The fact is, screens suck and always have. In an exceedingly divided world, most people—including, per Pew, 74 percent of teens—seem to agree on that. Screens are clumsy, a necessary evil, an intermediary step. Some may cling on, but they were never going to last forever, for the simple reason that they slow our interactions with the all-important machines way down.
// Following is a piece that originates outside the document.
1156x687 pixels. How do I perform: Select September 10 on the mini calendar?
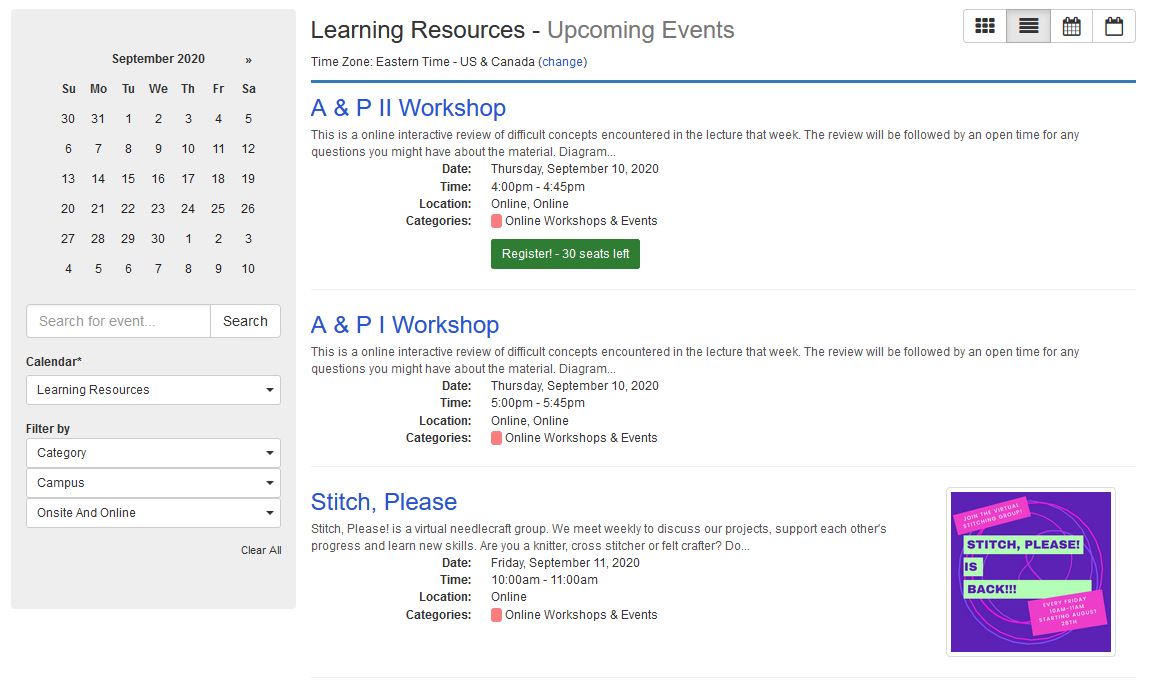[188, 148]
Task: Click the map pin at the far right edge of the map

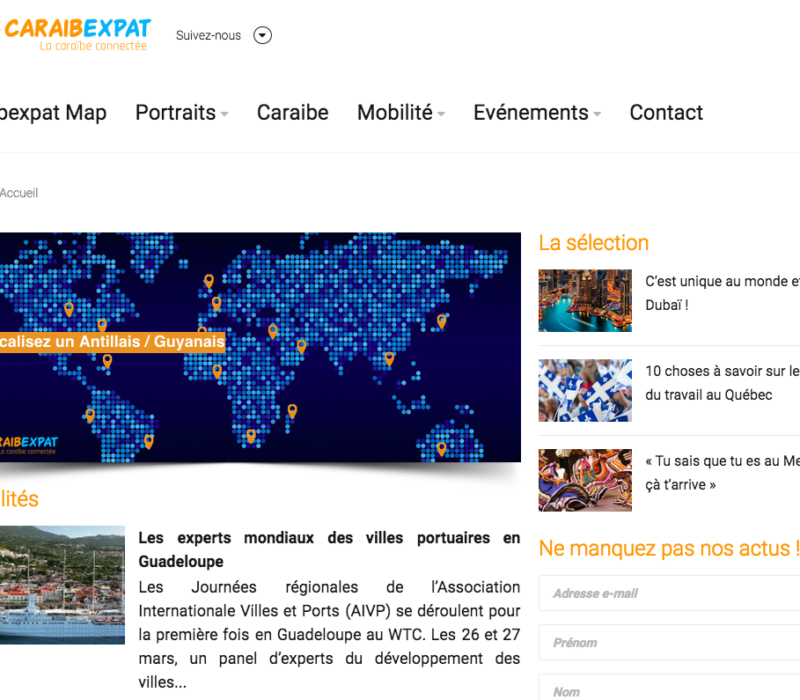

So imagine a post-screen world. No smudges, no cracks. No texting thumbs, no neck aches. Video and image won’t shrink, they’ll explode. Released from their verticality, they’ll be beamed into our eyes, projected onto surfaces. Everything will change, every map, every interior. If you thought audio tours were lame, just wait. The world will become a museum, and we its humble patrons, walking around in a daze, pointing at this, staring at that, freed from the screen, and talking, talking, all the while talking! To the machines, to everything, to nothing, to ourselves.